AKP’nin seçmen kitlesi hareketlendi…
‘Reisle sahurdayız’ kampanyası iki açıdan Erol Olçok’un eksikliğini gösteriyordu.
Birincisi; Erdoğan başka hiçbir seçimde bu kadar acemi bir PR çalışmasına imza atmamıştı.
İkincisi ve çok daha önemlisi; Erdoğan bu seçimde milliyetçi oylara yönelmesi gerekirken, kendi tabanının altından kaydığını hissettiğinden elde olanı tutabilmek için bu PR çalışmasına olur vermişti.
Yoksa herkes biliyordu ki Erdoğan sosyal medyaya “makara kukara” diyor ve burada vakit geçirenleri avuttuğu gibi, esas halkın, sosyal medya dışındakiler olduğunu defalarca söylüyordu.
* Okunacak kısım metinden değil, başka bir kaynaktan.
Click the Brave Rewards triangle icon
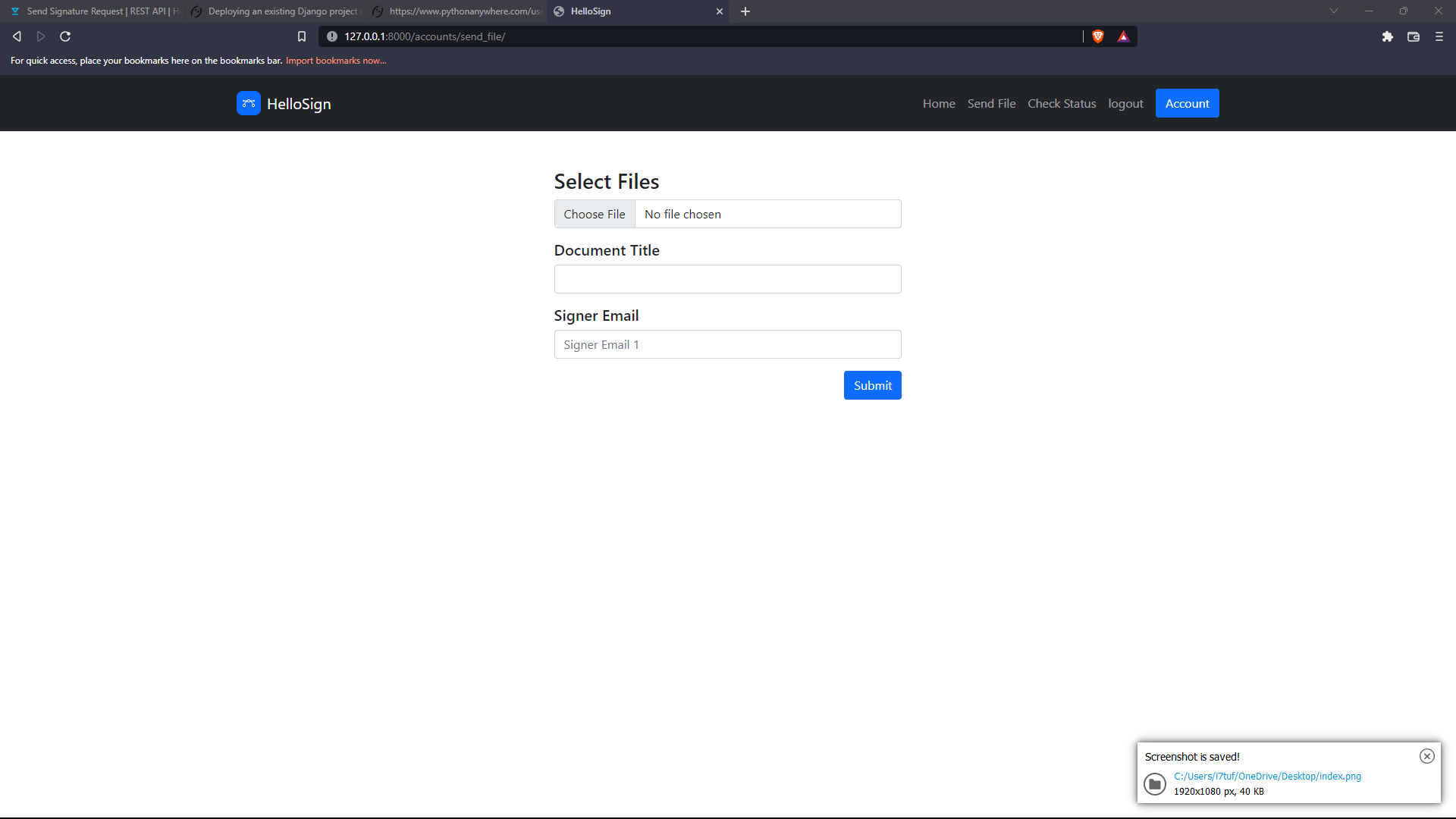[x=1123, y=36]
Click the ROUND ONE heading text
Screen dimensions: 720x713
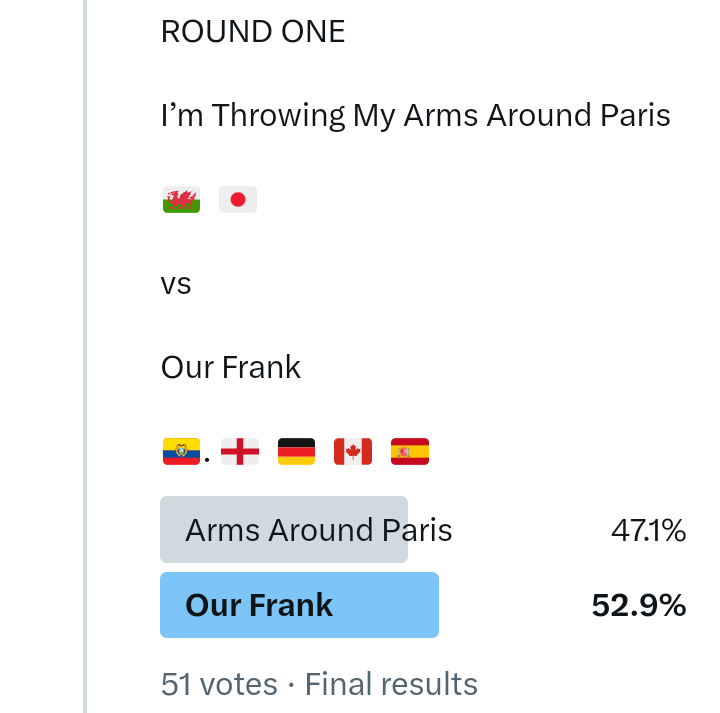coord(253,32)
Sonrası malum, Erdoğan ve ekibi tam tekmil daveti yapan çocuğun yurduna gittiler.
Gelsin “reisle sahur keyfi”, gitsin selfiler…
Kaldı ki biliyorsunuz Erdoğan selfiden hazzetmezdi. Hatta “Hayatımda hiç selfi yapmadım” diye beyanatı vardı.
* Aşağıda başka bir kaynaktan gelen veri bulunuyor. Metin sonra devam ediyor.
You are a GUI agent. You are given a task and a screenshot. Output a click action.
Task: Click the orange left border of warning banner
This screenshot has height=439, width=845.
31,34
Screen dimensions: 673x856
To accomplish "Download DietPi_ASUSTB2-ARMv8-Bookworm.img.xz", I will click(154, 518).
Yok… Bu görsel yanlış oldu…
Pardon bu da değil… Bir dakika…
Reis uyumamış, gran tuvalet, gençlerle selfi çektiriyordu. ve saat sabahın 4’ü olmuştu. Siz meydana gitmezseniz, Reis size gelir. İşte bu kadar!
Saat sabahın 4’ü idi ve enteresandır medyasından danışmanlarına kadar hemen herkes tam takım hazırdı olay yerinde.
Biriniz de aceleyle saçı dağınık, pijamayla filan gelin değil mi? Doğal süsü verin hiç olmazsa!
Neyse biz böyle düşünürken, işin iç yüzü ortaya çıkmaya başladı. Mesajı atan çocuğun partili olduğu ortaya çıktı ki bu doğaldı. Doğal olmayan çocuğun hemen sonra devreden çıkarılması ve tıkır tıkır işleyen bir organizasyonun uygulanmasıydı.
Aynı yurtta kalan bir çocuk şöyle diyordu: (tabii ismini korkudan saklayarak)
“Gece yarısı ani gelişme deniyor ama akşamdan sonra yurt temizlendi, görevlilere yeni kostüm verildi, menü ona göre değiştirildi…”
Başka bir yurt öğrencisinden:
“Arkada müzik çalıyor, tabaklara, yemeklere bak, ortada pideler, salatalar, herkese su… Biz sahurdan 1 saat önce yemekhane kapısında kuyruk olup anca bir peynir, yumurta alıyoruz. KYK’da kalan kimseye o görüntüleri yutturamazlar.”
Reise özel hazırlanmış menü, özel tepsisinde getirildi ve şen şakrak sahur operasyonu tamamlanmış oldu!
Yazıyı bitirirken Reis’in yeni ajansına sevabına birkaç kampanya uygulaması önerelim.
“İnanç, erdem, cesaret” gibi sözlük kelimelerinin Türk milletinde karşılığı yoktur.
Tuzu para birimi olarak kullanan (Çok tuzluymuş deriz ya) bir millete Cesuryürek filmi repliğiyle seslenmek anlamsız.
Reis ile sahurdayız, özellikle AKP seçmen kitlesi yutabilir. Ama fazla zorlamayın elinizde patlar.
Onun yerine;
Reis ile iftar çadırındayız. (Burada Reis yemek dağıtacak)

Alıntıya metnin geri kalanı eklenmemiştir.